PHILADELPHIA (CBS) -- City controller Alan Butkovitz says the Philadelphia Police Department's surveillance camera system is fraught with problems, including scores of broken-down cameras.

In response, the Nutter administration says Butkovitz has no idea what he's talking about.

At a City Council budget hearing today, Butkovitz said one-third of the city's 250 crime cameras are broken down at any given time.  And even when they do work, he said, they don't work well.

"We found that there were holes in the cameras, that they would get filled up with rainwater, that they were blurry.  It was almost impossible, at least on TV, to distinguish faces or anything else that would have been useful in an operational sense," Butkovitz told the committee.

Butkovitz also said the cameras are of little use since there is no real-time monitoring taking place.

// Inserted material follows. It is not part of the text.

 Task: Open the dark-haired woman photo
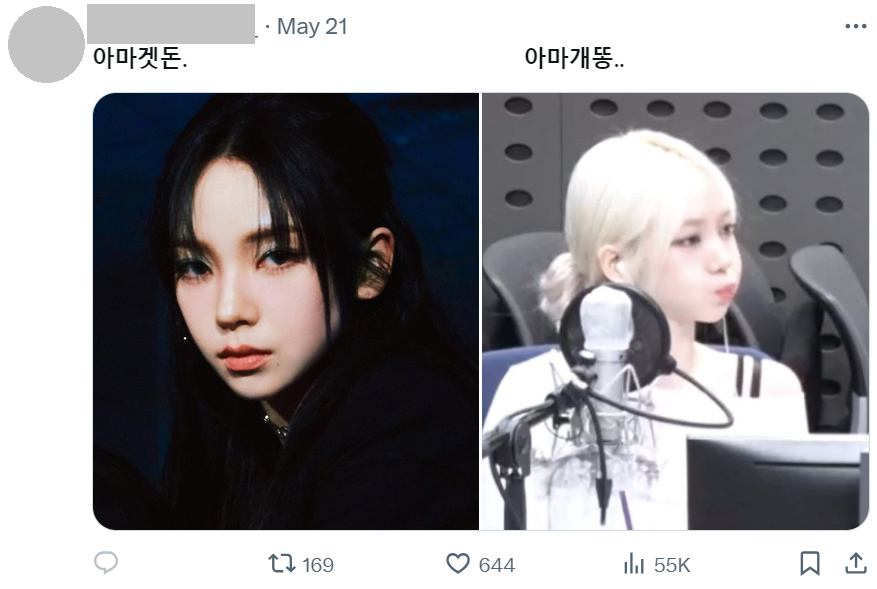coord(286,311)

"Really, the practice is just to look at the video after an incident happened to identify perpetrators, rather than see if there's a real-time situation where you can deploy added force and maybe save somebody's life," he said.

In comments later to reporters, Mike Resnick, the mayor's director of public safety, disputed the controller's claims.

"Ninety-three percent of the cameras that we have are operational," Resnick said.  "We have a maintenance contact in place.  (If) a camera goes down, something's goes wrong with the camera, we immediately get somebody out there to troubleshoot and fix the problem.  Our system is robust, it's up, it's running," he added.  "I don't know what the controller is talking about.  I don't know where he gets his information from.  He's clearly not involved in the maintenance or operation of this."

Resnick said that in addition to the city's 250 cameras, the police department has access to 2,000 Septa cameras and thousands run by private buildings.  And he said real-time monitoring -- as suggested by Butkovitz -- is not practical.

"No system has people watching thousands and thousands of cameras.  Do you know how many people you would need to do that?  It's unrealistic," Resnick said.

Meantime, City Council president Darrell Clarke used the hearing to openly wonder why the city is not using Shotspotter technology, similar to what's being used in Camden, which helps police zero in on the sound of gunshots.

"We're talking about a technology that can actually report a gunshot, so we have a real sense of how many people are actually shooting, and to actually be in a position to let people know that we have this detection system," Clarke said.  " 'If you shoot, I don't care if you hit them or not, we're going to find you, we're going to track you down.'  That's all we're trying to do."

Resnick told reporters that the city is, in fact, testing out similar audio technology.

"It's tuned to gunshots.  It will pick up the sound of a gunshot and will automatically focus our cameras to the sound of that gunshot.  We have to do the testing, and then verify the results," he said. "And then, once all that is to the satisfaction of the police commanders, it will be rolled out, probably within the year."